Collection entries
□ □ □ □

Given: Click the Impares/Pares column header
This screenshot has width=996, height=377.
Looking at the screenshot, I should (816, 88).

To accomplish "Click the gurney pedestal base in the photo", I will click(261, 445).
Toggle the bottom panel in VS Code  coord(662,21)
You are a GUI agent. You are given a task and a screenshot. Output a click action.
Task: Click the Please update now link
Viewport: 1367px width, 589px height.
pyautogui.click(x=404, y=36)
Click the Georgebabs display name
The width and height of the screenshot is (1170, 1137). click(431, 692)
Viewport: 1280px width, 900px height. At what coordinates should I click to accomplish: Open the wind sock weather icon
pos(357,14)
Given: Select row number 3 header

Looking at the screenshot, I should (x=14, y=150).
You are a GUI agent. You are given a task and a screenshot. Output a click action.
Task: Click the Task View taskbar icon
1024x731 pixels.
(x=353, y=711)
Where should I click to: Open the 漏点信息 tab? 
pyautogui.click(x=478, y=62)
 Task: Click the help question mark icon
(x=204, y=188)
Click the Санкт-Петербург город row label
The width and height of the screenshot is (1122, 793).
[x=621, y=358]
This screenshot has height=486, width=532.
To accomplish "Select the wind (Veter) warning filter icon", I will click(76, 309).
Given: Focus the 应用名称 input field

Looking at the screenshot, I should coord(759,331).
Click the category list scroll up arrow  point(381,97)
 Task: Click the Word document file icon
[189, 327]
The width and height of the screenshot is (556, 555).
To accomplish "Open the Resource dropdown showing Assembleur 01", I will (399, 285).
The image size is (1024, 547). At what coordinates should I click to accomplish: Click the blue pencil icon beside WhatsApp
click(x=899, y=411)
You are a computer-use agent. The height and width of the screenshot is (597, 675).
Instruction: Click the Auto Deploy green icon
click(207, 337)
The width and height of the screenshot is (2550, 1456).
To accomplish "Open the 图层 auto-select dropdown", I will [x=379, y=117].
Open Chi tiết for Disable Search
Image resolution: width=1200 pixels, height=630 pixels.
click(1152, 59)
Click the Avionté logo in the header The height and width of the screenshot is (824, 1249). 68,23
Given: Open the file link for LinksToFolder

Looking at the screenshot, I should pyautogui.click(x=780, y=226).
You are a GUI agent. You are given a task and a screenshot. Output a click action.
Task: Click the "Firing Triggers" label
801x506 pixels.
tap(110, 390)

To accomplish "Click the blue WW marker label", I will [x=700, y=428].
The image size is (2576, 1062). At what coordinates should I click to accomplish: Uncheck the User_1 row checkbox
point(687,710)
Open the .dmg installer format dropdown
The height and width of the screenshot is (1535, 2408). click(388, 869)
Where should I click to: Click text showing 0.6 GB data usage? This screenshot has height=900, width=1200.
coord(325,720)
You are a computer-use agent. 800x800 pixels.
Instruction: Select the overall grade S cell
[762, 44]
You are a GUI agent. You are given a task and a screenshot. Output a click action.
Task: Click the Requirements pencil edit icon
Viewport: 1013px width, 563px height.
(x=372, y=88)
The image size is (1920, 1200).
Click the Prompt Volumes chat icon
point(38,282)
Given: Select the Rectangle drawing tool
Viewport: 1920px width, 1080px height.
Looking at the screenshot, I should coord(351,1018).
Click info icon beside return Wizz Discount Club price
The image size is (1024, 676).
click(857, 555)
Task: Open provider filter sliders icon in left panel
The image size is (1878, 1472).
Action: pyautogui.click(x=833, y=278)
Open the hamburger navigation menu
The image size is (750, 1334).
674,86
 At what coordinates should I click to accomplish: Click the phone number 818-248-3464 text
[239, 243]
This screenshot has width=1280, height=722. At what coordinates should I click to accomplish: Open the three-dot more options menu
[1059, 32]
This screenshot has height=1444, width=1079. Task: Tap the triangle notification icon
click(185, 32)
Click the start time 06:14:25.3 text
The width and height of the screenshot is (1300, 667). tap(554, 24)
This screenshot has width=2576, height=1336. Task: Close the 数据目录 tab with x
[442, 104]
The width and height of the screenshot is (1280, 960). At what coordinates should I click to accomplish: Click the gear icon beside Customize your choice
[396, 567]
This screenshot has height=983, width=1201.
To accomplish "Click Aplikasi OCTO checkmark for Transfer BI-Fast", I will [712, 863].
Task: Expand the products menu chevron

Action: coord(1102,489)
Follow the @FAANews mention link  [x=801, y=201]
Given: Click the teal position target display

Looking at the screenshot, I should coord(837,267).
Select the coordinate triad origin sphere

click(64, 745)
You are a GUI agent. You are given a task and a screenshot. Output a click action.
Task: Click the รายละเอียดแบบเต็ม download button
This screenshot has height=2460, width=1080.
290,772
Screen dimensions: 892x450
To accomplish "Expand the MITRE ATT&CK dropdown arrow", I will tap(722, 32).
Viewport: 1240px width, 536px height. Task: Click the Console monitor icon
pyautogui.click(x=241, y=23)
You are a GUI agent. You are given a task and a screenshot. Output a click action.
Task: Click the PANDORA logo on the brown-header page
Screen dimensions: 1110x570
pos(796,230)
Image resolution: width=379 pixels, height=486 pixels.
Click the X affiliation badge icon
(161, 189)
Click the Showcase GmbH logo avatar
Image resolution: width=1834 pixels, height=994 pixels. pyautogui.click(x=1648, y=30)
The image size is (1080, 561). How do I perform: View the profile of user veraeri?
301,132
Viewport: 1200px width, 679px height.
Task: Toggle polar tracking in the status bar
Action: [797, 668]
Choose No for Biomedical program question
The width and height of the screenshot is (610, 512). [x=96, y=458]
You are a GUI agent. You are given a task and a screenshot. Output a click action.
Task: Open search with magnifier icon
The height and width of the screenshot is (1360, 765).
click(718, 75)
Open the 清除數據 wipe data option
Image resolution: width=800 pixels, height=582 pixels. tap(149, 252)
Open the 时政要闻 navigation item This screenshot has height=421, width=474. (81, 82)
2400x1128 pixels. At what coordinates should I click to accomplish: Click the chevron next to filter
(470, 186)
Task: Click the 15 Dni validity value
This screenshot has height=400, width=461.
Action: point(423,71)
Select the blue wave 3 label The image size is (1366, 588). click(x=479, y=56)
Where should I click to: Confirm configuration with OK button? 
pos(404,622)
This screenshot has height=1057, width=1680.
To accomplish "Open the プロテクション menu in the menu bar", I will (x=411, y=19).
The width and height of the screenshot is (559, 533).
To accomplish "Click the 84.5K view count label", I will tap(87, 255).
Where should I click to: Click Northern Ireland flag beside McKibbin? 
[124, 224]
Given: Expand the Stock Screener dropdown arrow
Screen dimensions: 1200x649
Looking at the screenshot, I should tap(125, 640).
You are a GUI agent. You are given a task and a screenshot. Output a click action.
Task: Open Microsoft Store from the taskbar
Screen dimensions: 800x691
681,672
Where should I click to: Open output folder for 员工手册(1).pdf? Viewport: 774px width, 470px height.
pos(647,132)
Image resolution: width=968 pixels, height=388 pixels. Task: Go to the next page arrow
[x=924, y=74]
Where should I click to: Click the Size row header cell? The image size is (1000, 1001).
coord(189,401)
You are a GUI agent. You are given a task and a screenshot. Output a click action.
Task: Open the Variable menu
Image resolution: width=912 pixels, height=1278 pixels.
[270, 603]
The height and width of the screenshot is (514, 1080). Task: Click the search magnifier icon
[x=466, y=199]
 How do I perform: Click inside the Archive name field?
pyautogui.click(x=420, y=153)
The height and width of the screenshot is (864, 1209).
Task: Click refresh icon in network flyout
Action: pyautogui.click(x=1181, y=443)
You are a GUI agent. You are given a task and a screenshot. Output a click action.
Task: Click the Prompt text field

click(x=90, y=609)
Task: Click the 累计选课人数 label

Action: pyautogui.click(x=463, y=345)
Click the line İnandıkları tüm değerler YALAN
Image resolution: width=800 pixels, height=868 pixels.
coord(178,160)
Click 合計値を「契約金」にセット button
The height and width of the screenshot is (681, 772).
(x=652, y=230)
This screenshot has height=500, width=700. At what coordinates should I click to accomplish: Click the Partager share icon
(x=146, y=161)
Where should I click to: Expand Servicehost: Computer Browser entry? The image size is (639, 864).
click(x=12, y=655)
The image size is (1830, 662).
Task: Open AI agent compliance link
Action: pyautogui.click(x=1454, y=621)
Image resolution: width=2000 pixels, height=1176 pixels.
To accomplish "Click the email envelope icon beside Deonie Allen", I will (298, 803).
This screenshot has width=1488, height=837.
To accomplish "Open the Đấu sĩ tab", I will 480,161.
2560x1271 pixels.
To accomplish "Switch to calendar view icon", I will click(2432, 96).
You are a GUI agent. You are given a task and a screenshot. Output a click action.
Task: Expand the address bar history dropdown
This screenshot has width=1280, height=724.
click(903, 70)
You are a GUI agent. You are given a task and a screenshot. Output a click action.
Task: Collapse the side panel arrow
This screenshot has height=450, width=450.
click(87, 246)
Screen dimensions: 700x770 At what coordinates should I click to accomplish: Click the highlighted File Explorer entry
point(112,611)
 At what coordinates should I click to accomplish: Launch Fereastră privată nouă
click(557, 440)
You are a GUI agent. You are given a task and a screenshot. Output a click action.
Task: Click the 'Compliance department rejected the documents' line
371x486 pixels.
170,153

□ □ □ □

*Exercise details*.
Copy out the data word for word, from the line containing "Where should I click to: Confirm" down to the line containing "(x=652, y=230)", including both of those lines.

*Answer for the task*.
Where should I click to: Confirm configuration with OK button? 
pos(404,622)
This screenshot has height=1057, width=1680.
To accomplish "Open the プロテクション menu in the menu bar", I will (x=411, y=19).
The width and height of the screenshot is (559, 533).
To accomplish "Click the 84.5K view count label", I will tap(87, 255).
Where should I click to: Click Northern Ireland flag beside McKibbin? 
[124, 224]
Given: Expand the Stock Screener dropdown arrow
Screen dimensions: 1200x649
Looking at the screenshot, I should tap(125, 640).
You are a GUI agent. You are given a task and a screenshot. Output a click action.
Task: Open Microsoft Store from the taskbar
Screen dimensions: 800x691
681,672
Where should I click to: Open output folder for 员工手册(1).pdf? Viewport: 774px width, 470px height.
pos(647,132)
Image resolution: width=968 pixels, height=388 pixels. Task: Go to the next page arrow
[x=924, y=74]
Where should I click to: Click the Size row header cell? The image size is (1000, 1001).
coord(189,401)
You are a GUI agent. You are given a task and a screenshot. Output a click action.
Task: Open the Variable menu
Image resolution: width=912 pixels, height=1278 pixels.
[270, 603]
The height and width of the screenshot is (514, 1080). Task: Click the search magnifier icon
[x=466, y=199]
 How do I perform: Click inside the Archive name field?
pyautogui.click(x=420, y=153)
The height and width of the screenshot is (864, 1209).
Task: Click refresh icon in network flyout
Action: pyautogui.click(x=1181, y=443)
You are a GUI agent. You are given a task and a screenshot. Output a click action.
Task: Click the Prompt text field

click(x=90, y=609)
Task: Click the 累计选课人数 label

Action: pyautogui.click(x=463, y=345)
Click the line İnandıkları tüm değerler YALAN
Image resolution: width=800 pixels, height=868 pixels.
coord(178,160)
Click 合計値を「契約金」にセット button
The height and width of the screenshot is (681, 772).
(x=652, y=230)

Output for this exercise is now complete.